▶ _PROBLEM REQUIREMENTS_: Put the lines into a Markdown table with the columns Row and Line, skipping blank lines. Begin at the line that contains "Task: Collapse the" and stop after the line that contains "Action: click(x=155, y=89)", and leave the pictures out.

▶ _STORED ROWS_:
▬▬▬▬▬▬▬▬▬▬

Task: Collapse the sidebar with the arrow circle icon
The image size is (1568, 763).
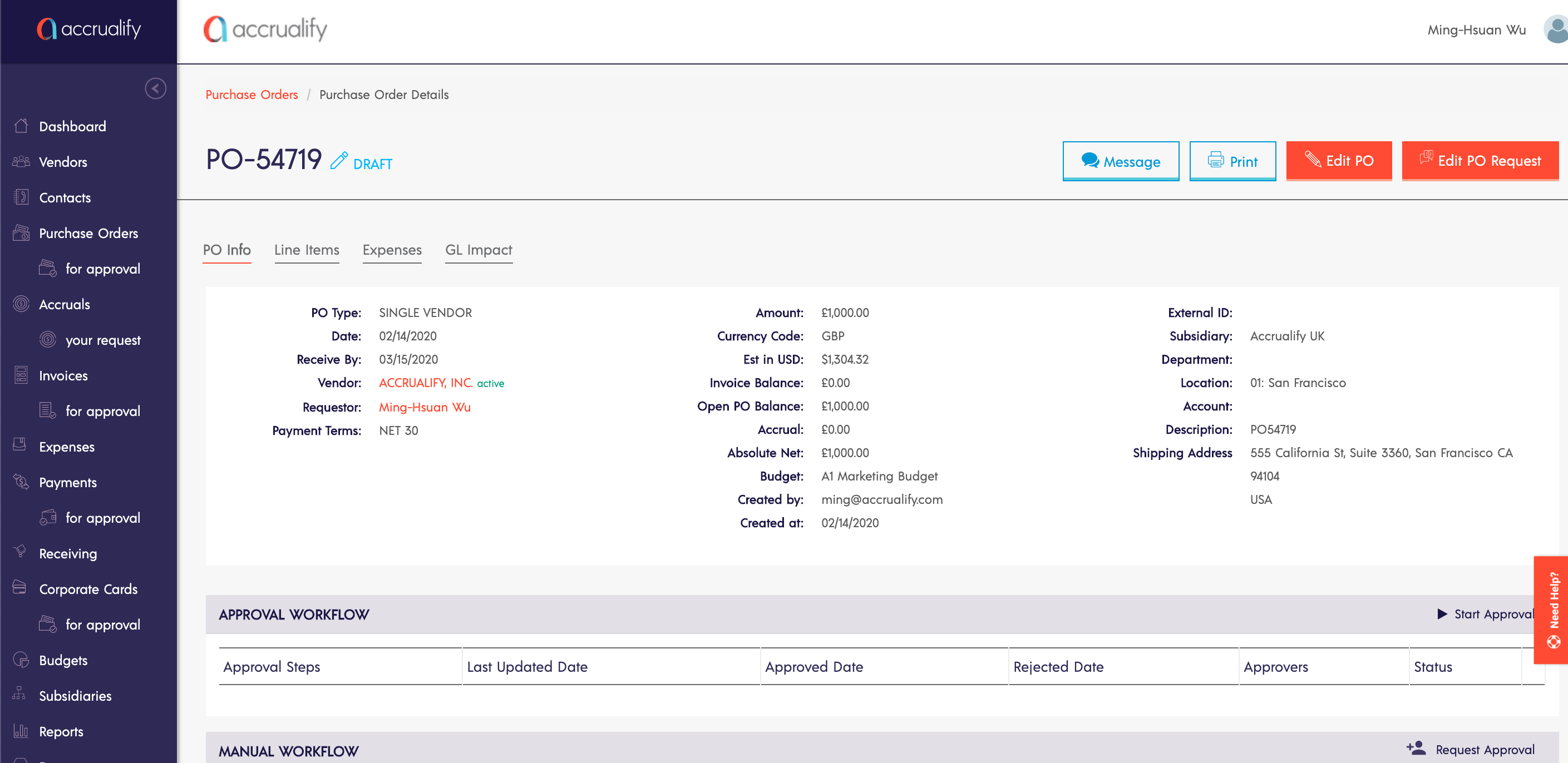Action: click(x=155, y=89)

▬▬▬▬▬▬▬▬▬▬

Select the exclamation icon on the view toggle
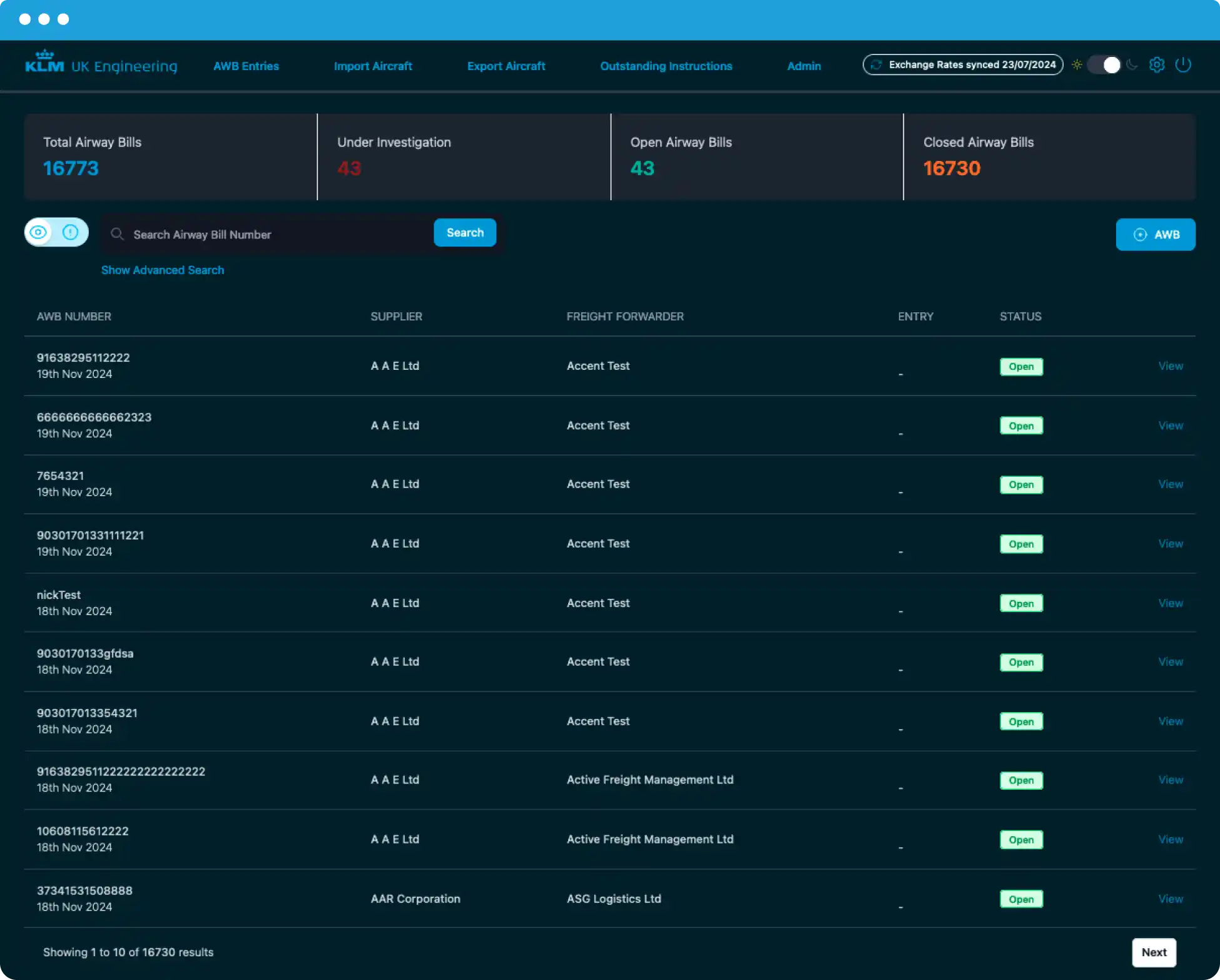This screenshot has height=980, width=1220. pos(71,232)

▬▬▬▬▬▬▬▬▬▬

▶ _COMPLETED TASK_:
| Row | Line |
|---|---|
| 1 | Task: Collapse the sidebar with the arrow circle icon |
| 2 | The image size is (1568, 763). |
| 3 | Action: click(x=155, y=89) |